I’m not sure who to credit this statement of truth but I remind myself of it often. In order to imagine painting for a living I had to think big, much bigger than I had been thinking throughout my life while I was working away in a cubicle. And as I continued to look at the stars, think big, and succeed at making these big thoughts into my reality I noticed that the people in my life fell into two camps. There where those who thought that I was unrealistic or who plainly ignored me when I shared my victories, literally changing the subject, most often to themselves. Then there where those who cheered my on, and who at times, would hold even more of a belief in my big ideas than I did.
Over the past five years I’ve watched a whole group of small thinkers fade out of my life and a whole group of big thinkers step in. In fact, they are still showing up. Bob Proctor who is a personal development guru, and has worked with the likes of Ellen DeGeneres. David Mathison who is a thought leader in the renaissance of new media. Jonathan Fields, author of Career Renegade, to name a few. And lesser known names, but no less important, who are definitely big thinkers and who are leading change, imagining new frontiers, and who I appreciate knowing.
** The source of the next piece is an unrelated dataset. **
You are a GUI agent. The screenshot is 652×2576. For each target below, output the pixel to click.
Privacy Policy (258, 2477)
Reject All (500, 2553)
I’m quite sure that it’s thinking bigger that has allowed my path to cross with big thinkers. I can remember Bob Proctor saying, “I really don’t like small talk, I like big talk.” Although on one level its sad to see some people fade out my life, I recognize that rarely does anyone stay in your life forever, that nothing is permanent, and it’s often for the best because it makes room for people who are positive influences.